CV NEWS FEED // Two days after the Loudoun County School Board voted to allow biological males to compete in girls’ sports, the local Diocese of Arlington released a document clarifying Catholic teaching on “transgender ideology.”
The document “A Catechesis on the Human Person and Gender Ideology,” dated Thursday but publicized Friday morning in a Tweet from the diocese, includes a cover letter from Bishop Michael Burbidge explaining his desire to clarify Catholic teaching and offer pastoral guidance. Its publication closely follows the controversial 7-2 vote on Wednesday in Loudoun County, one of 21 counties within the territory of the Northern Virginia diocese.
“I pray that all who read this catechetical resource may be enlightened by the foundational truths it conveys in all charity and drawn closer to God, who made us and desires that we experience his joy through the vocation he has given us,” Bishop Burbidge wrote.
The bishop also wrote that the document came about as the result of extensive consultation of experts in theology, bioethics, psychology, and civil and canon law as well as local clergy.
In the introductory paragraph of this document released under the bishop’s name, gender ideology is defined as “the claim that a person’s biological sex and personal identity have no necessary connection and could in fact contradict each other.”
In the eyes of the Catholic Church, the document states that someone claiming to be “transgender” in this way experiences a psychological state of “gender dysphoria,” contradicting their own biological reality.
On pages 5-6, a key paragraph states:
“The Church teaches that a person is created male or female. No one ‘is’ transgender. A person who identifies as transgender may experience troubling feelings, confusion, or a mistaken belief that he or she is or can ‘become’ someone different. The Church does not teach that people who experience gender dysphoria or confusion are immoral or bad. At the same time, a person who deliberately rejects his or her given identity or the sexed body and seeks harmful medical or surgical interventions is pursuing a path that is objectively wrong and harmful on many levels.”

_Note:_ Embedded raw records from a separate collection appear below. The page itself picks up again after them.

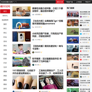Viewport: 92px width, 92px height.
Task: Click 下载APP in the top bar
Action: pos(88,2)
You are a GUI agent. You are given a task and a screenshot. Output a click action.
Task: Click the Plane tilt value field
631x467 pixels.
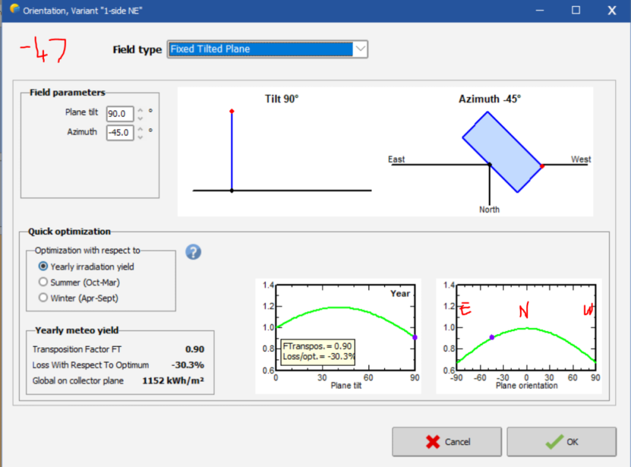119,114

In response to the diocese’s Tweet, Catholic writer and speaker Amy Welborn offered qualified praise of the document in a Tweet of her own, writing Friday morning: “A good start, but limited because of an incomplete presentation of the situation on the ground, which is not so much about ‘dysphoria’ but about the consequences of the ‘right’ to determine ‘gender’ without even consideration of physical attributes.”

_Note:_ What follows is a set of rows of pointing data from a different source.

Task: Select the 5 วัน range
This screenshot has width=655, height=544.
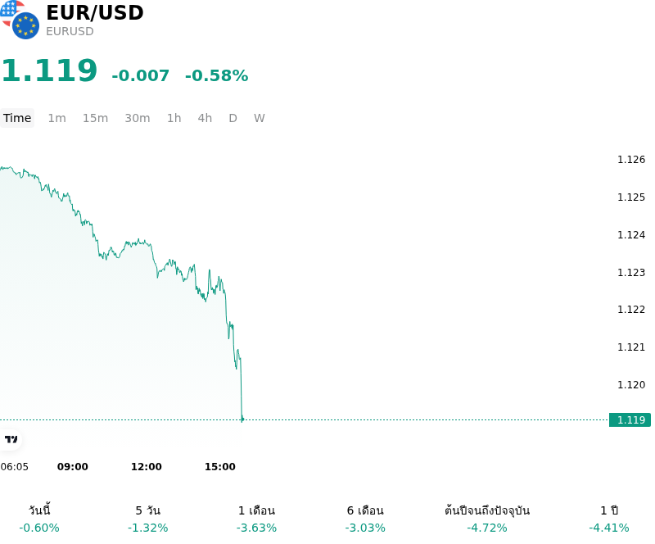Action: pyautogui.click(x=148, y=519)
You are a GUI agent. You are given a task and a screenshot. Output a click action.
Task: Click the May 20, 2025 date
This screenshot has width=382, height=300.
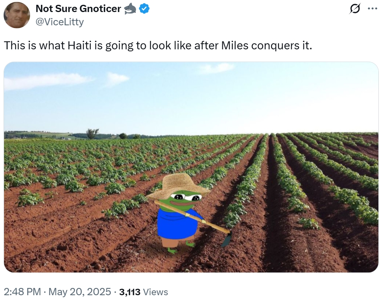(79, 292)
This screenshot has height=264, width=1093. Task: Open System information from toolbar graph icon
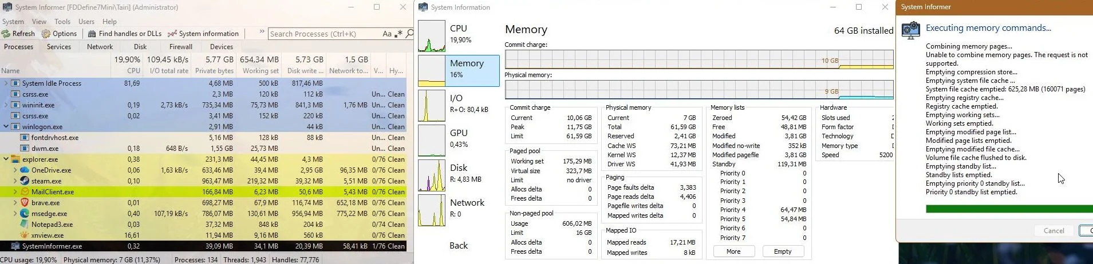pyautogui.click(x=172, y=34)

Wednesday’s vote allows transgender students to play on sports teams, choose bathrooms, and select locker rooms based on their self-defined gender identity. It also requires teachers and other public school employees to address students by their preferred names and pronouns. At least one teacher has already resigned in response to the new policy and others, including mandatory critical race theory trainings.
Also Wednesday, a Texas commissioner ruled that transgender surgery on the genitals of a minor constitutes “child abuse” under state law. Gov. Greg Abbott has promised to follow up.